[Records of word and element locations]

════

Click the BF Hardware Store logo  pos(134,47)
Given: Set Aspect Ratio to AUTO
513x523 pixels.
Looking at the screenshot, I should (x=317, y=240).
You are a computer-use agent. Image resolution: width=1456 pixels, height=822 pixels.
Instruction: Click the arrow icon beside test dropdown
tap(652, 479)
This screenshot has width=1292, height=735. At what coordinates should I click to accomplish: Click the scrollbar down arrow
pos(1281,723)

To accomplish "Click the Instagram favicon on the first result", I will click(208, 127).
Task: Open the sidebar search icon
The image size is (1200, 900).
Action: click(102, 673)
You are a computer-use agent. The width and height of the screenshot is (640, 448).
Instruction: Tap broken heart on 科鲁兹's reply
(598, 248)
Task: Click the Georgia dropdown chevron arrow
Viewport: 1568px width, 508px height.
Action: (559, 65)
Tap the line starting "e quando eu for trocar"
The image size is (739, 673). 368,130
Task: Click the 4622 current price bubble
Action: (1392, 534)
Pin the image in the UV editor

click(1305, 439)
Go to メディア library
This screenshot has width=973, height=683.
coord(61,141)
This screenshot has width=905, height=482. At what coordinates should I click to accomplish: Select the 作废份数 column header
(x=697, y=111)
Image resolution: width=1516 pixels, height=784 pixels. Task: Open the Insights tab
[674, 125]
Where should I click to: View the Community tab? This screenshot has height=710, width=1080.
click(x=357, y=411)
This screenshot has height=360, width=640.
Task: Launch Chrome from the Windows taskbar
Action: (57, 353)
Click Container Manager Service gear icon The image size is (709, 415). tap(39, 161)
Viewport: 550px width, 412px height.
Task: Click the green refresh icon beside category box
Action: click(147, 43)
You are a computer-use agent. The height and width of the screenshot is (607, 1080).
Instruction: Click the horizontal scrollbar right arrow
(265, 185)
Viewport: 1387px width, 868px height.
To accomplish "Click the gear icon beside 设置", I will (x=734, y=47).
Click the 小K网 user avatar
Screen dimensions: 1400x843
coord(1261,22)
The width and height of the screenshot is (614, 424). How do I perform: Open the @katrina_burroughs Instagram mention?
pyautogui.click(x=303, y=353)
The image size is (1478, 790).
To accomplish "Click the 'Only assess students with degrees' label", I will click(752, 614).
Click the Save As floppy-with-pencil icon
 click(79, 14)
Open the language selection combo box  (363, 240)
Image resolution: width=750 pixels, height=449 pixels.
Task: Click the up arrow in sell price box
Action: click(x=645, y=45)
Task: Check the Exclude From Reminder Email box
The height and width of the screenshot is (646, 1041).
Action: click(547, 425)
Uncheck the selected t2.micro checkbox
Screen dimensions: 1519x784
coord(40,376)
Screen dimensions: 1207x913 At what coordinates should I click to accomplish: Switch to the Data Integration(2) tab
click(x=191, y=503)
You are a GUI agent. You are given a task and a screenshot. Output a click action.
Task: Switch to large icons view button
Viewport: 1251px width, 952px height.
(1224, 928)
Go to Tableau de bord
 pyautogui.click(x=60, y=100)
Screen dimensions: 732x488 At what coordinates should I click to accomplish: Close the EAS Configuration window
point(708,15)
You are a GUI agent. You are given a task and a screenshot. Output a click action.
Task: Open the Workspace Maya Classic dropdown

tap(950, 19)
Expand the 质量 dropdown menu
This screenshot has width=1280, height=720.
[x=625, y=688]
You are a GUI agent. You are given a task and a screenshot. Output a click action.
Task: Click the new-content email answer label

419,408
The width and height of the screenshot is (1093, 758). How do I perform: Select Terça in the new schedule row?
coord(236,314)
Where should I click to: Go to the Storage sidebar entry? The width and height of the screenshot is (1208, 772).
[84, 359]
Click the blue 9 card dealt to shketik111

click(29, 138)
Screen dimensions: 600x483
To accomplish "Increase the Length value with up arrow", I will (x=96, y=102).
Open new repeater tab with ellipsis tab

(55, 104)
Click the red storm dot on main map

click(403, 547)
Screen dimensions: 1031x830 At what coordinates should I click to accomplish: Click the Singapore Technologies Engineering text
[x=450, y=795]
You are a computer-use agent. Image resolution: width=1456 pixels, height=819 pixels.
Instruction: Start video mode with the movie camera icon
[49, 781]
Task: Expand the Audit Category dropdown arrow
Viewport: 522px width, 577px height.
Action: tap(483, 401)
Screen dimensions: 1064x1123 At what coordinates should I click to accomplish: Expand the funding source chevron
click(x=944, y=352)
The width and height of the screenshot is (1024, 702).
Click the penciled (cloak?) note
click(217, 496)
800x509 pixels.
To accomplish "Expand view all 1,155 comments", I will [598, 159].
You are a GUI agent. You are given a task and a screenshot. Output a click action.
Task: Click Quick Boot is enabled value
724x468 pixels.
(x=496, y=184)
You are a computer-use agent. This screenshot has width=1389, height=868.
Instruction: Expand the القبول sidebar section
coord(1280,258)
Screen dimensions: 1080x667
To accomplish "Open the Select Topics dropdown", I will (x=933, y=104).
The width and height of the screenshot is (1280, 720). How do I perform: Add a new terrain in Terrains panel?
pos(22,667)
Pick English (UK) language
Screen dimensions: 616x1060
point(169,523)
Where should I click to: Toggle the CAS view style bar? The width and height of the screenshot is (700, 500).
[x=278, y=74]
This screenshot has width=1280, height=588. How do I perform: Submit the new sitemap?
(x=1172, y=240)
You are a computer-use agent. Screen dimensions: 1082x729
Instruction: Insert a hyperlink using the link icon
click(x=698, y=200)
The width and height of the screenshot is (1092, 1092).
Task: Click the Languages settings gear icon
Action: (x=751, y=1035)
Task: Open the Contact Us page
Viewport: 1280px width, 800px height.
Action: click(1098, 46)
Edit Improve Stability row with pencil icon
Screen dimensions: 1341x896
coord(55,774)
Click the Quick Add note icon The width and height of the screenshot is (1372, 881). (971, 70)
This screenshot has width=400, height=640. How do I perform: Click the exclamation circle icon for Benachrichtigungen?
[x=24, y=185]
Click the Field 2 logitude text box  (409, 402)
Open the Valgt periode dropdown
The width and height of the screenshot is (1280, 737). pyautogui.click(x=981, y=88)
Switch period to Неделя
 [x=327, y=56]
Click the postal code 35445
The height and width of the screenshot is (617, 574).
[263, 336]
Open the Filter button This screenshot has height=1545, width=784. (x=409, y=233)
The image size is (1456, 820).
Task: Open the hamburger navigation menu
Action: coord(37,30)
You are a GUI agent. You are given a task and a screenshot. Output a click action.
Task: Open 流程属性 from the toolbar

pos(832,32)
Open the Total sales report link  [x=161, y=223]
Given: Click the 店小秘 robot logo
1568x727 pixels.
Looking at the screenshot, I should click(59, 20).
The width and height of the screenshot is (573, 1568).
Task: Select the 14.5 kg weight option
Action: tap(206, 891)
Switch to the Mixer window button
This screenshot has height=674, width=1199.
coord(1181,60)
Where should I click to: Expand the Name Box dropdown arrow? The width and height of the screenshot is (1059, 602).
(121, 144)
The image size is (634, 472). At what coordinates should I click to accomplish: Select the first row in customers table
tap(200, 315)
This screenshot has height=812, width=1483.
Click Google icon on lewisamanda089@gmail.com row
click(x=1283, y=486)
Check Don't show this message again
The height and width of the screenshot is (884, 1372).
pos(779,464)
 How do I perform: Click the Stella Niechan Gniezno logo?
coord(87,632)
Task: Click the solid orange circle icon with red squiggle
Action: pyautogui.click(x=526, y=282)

════

Set task
Render every line of the records above as a Markdown table with two columns, Row and Line, numbering the rows in order and leaving out blank lines.

Correct result
| Row | Line |
|---|---|
| 1 | Click the BF Hardware Store logo  pos(134,47) |
| 2 | Given: Set Aspect Ratio to AUTO |
| 3 | 513x523 pixels. |
| 4 | Looking at the screenshot, I should (x=317, y=240). |
| 5 | You are a computer-use agent. Image resolution: width=1456 pixels, height=822 pixels. |
| 6 | Instruction: Click the arrow icon beside test dropdown |
| 7 | tap(652, 479) |
| 8 | This screenshot has width=1292, height=735. At what coordinates should I click to accomplish: Click the scrollbar down arrow |
| 9 | pos(1281,723) |
| 10 | To accomplish "Click the Instagram favicon on the first result", I will click(208, 127). |
| 11 | Task: Open the sidebar search icon |
| 12 | The image size is (1200, 900). |
| 13 | Action: click(102, 673) |
| 14 | You are a computer-use agent. The width and height of the screenshot is (640, 448). |
| 15 | Instruction: Tap broken heart on 科鲁兹's reply |
| 16 | (598, 248) |
| 17 | Task: Click the Georgia dropdown chevron arrow |
| 18 | Viewport: 1568px width, 508px height. |
| 19 | Action: (559, 65) |
| 20 | Tap the line starting "e quando eu for trocar" |
| 21 | The image size is (739, 673). 368,130 |
| 22 | Task: Click the 4622 current price bubble |
| 23 | Action: (1392, 534) |
| 24 | Pin the image in the UV editor |
| 25 | click(1305, 439) |
| 26 | Go to メディア library |
| 27 | This screenshot has width=973, height=683. |
| 28 | coord(61,141) |
| 29 | This screenshot has width=905, height=482. At what coordinates should I click to accomplish: Select the 作废份数 column header |
| 30 | (x=697, y=111) |
| 31 | Image resolution: width=1516 pixels, height=784 pixels. Task: Open the Insights tab |
| 32 | [674, 125] |
| 33 | Where should I click to: View the Community tab? This screenshot has height=710, width=1080. |
| 34 | click(x=357, y=411) |
| 35 | This screenshot has height=360, width=640. |
| 36 | Task: Launch Chrome from the Windows taskbar |
| 37 | Action: (57, 353) |
| 38 | Click Container Manager Service gear icon The image size is (709, 415). tap(39, 161) |
| 39 | Viewport: 550px width, 412px height. |
| 40 | Task: Click the green refresh icon beside category box |
| 41 | Action: click(147, 43) |
| 42 | You are a computer-use agent. The height and width of the screenshot is (607, 1080). |
| 43 | Instruction: Click the horizontal scrollbar right arrow |
| 44 | (265, 185) |
| 45 | Viewport: 1387px width, 868px height. |
| 46 | To accomplish "Click the gear icon beside 设置", I will (x=734, y=47). |
| 47 | Click the 小K网 user avatar |
| 48 | Screen dimensions: 1400x843 |
| 49 | coord(1261,22) |
| 50 | The width and height of the screenshot is (614, 424). How do I perform: Open the @katrina_burroughs Instagram mention? |
| 51 | pyautogui.click(x=303, y=353) |
| 52 | The image size is (1478, 790). |
| 53 | To accomplish "Click the 'Only assess students with degrees' label", I will click(752, 614). |
| 54 | Click the Save As floppy-with-pencil icon |
| 55 |  click(79, 14) |
| 56 | Open the language selection combo box  (363, 240) |
| 57 | Image resolution: width=750 pixels, height=449 pixels. |
| 58 | Task: Click the up arrow in sell price box |
| 59 | Action: click(x=645, y=45) |
| 60 | Task: Check the Exclude From Reminder Email box |
| 61 | The height and width of the screenshot is (646, 1041). |
| 62 | Action: click(547, 425) |
| 63 | Uncheck the selected t2.micro checkbox |
| 64 | Screen dimensions: 1519x784 |
| 65 | coord(40,376) |
| 66 | Screen dimensions: 1207x913 At what coordinates should I click to accomplish: Switch to the Data Integration(2) tab |
| 67 | click(x=191, y=503) |
| 68 | You are a GUI agent. You are given a task and a screenshot. Output a click action. |
| 69 | Task: Switch to large icons view button |
| 70 | Viewport: 1251px width, 952px height. |
| 71 | (1224, 928) |
| 72 | Go to Tableau de bord |
| 73 |  pyautogui.click(x=60, y=100) |
| 74 | Screen dimensions: 732x488 At what coordinates should I click to accomplish: Close the EAS Configuration window |
| 75 | point(708,15) |
| 76 | You are a GUI agent. You are given a task and a screenshot. Output a click action. |
| 77 | Task: Open the Workspace Maya Classic dropdown |
| 78 | tap(950, 19) |
| 79 | Expand the 质量 dropdown menu |
| 80 | This screenshot has width=1280, height=720. |
| 81 | [x=625, y=688] |
| 82 | You are a GUI agent. You are given a task and a screenshot. Output a click action. |
| 83 | Task: Click the new-content email answer label |
| 84 | 419,408 |
| 85 | The width and height of the screenshot is (1093, 758). How do I perform: Select Terça in the new schedule row? |
| 86 | coord(236,314) |
| 87 | Where should I click to: Go to the Storage sidebar entry? The width and height of the screenshot is (1208, 772). |
| 88 | [84, 359] |
| 89 | Click the blue 9 card dealt to shketik111 |
| 90 | click(29, 138) |
| 91 | Screen dimensions: 600x483 |
| 92 | To accomplish "Increase the Length value with up arrow", I will (x=96, y=102). |
| 93 | Open new repeater tab with ellipsis tab |
| 94 | (55, 104) |
| 95 | Click the red storm dot on main map |
| 96 | click(403, 547) |
| 97 | Screen dimensions: 1031x830 At what coordinates should I click to accomplish: Click the Singapore Technologies Engineering text |
| 98 | [x=450, y=795] |
| 99 | You are a computer-use agent. Image resolution: width=1456 pixels, height=819 pixels. |
| 100 | Instruction: Start video mode with the movie camera icon |
| 101 | [49, 781] |
| 102 | Task: Expand the Audit Category dropdown arrow |
| 103 | Viewport: 522px width, 577px height. |
| 104 | Action: tap(483, 401) |
| 105 | Screen dimensions: 1064x1123 At what coordinates should I click to accomplish: Expand the funding source chevron |
| 106 | click(x=944, y=352) |
| 107 | The width and height of the screenshot is (1024, 702). |
| 108 | Click the penciled (cloak?) note |
| 109 | click(217, 496) |
| 110 | 800x509 pixels. |
| 111 | To accomplish "Expand view all 1,155 comments", I will [598, 159]. |
| 112 | You are a GUI agent. You are given a task and a screenshot. Output a click action. |
| 113 | Task: Click Quick Boot is enabled value |
| 114 | 724x468 pixels. |
| 115 | (x=496, y=184) |
| 116 | You are a computer-use agent. This screenshot has width=1389, height=868. |
| 117 | Instruction: Expand the القبول sidebar section |
| 118 | coord(1280,258) |
| 119 | Screen dimensions: 1080x667 |
| 120 | To accomplish "Open the Select Topics dropdown", I will (x=933, y=104). |
| 121 | The width and height of the screenshot is (1280, 720). How do I perform: Add a new terrain in Terrains panel? |
| 122 | pos(22,667) |
| 123 | Pick English (UK) language |
| 124 | Screen dimensions: 616x1060 |
| 125 | point(169,523) |
| 126 | Where should I click to: Toggle the CAS view style bar? The width and height of the screenshot is (700, 500). |
| 127 | [x=278, y=74] |
| 128 | This screenshot has width=1280, height=588. How do I perform: Submit the new sitemap? |
| 129 | (x=1172, y=240) |
| 130 | You are a computer-use agent. Screen dimensions: 1082x729 |
| 131 | Instruction: Insert a hyperlink using the link icon |
| 132 | click(x=698, y=200) |
| 133 | The width and height of the screenshot is (1092, 1092). |
| 134 | Task: Click the Languages settings gear icon |
| 135 | Action: (x=751, y=1035) |
| 136 | Task: Open the Contact Us page |
| 137 | Viewport: 1280px width, 800px height. |
| 138 | Action: click(1098, 46) |
| 139 | Edit Improve Stability row with pencil icon |
| 140 | Screen dimensions: 1341x896 |
| 141 | coord(55,774) |
| 142 | Click the Quick Add note icon The width and height of the screenshot is (1372, 881). (971, 70) |
| 143 | This screenshot has width=400, height=640. How do I perform: Click the exclamation circle icon for Benachrichtigungen? |
| 144 | [x=24, y=185] |
| 145 | Click the Field 2 logitude text box  (409, 402) |
| 146 | Open the Valgt periode dropdown |
| 147 | The width and height of the screenshot is (1280, 737). pyautogui.click(x=981, y=88) |
| 148 | Switch period to Неделя |
| 149 |  [x=327, y=56] |
| 150 | Click the postal code 35445 |
| 151 | The height and width of the screenshot is (617, 574). |
| 152 | [263, 336] |
| 153 | Open the Filter button This screenshot has height=1545, width=784. (x=409, y=233) |
| 154 | The image size is (1456, 820). |
| 155 | Task: Open the hamburger navigation menu |
| 156 | Action: coord(37,30) |
| 157 | You are a GUI agent. You are given a task and a screenshot. Output a click action. |
| 158 | Task: Open 流程属性 from the toolbar |
| 159 | pos(832,32) |
| 160 | Open the Total sales report link  [x=161, y=223] |
| 161 | Given: Click the 店小秘 robot logo |
| 162 | 1568x727 pixels. |
| 163 | Looking at the screenshot, I should click(59, 20). |
| 164 | The width and height of the screenshot is (573, 1568). |
| 165 | Task: Select the 14.5 kg weight option |
| 166 | Action: tap(206, 891) |
| 167 | Switch to the Mixer window button |
| 168 | This screenshot has height=674, width=1199. |
| 169 | coord(1181,60) |
| 170 | Where should I click to: Expand the Name Box dropdown arrow? The width and height of the screenshot is (1059, 602). |
| 171 | (121, 144) |
| 172 | The image size is (634, 472). At what coordinates should I click to accomplish: Select the first row in customers table |
| 173 | tap(200, 315) |
| 174 | This screenshot has height=812, width=1483. |
| 175 | Click Google icon on lewisamanda089@gmail.com row |
| 176 | click(x=1283, y=486) |
| 177 | Check Don't show this message again |
| 178 | The height and width of the screenshot is (884, 1372). |
| 179 | pos(779,464) |
| 180 |  How do I perform: Click the Stella Niechan Gniezno logo? |
| 181 | coord(87,632) |
| 182 | Task: Click the solid orange circle icon with red squiggle |
| 183 | Action: pyautogui.click(x=526, y=282) |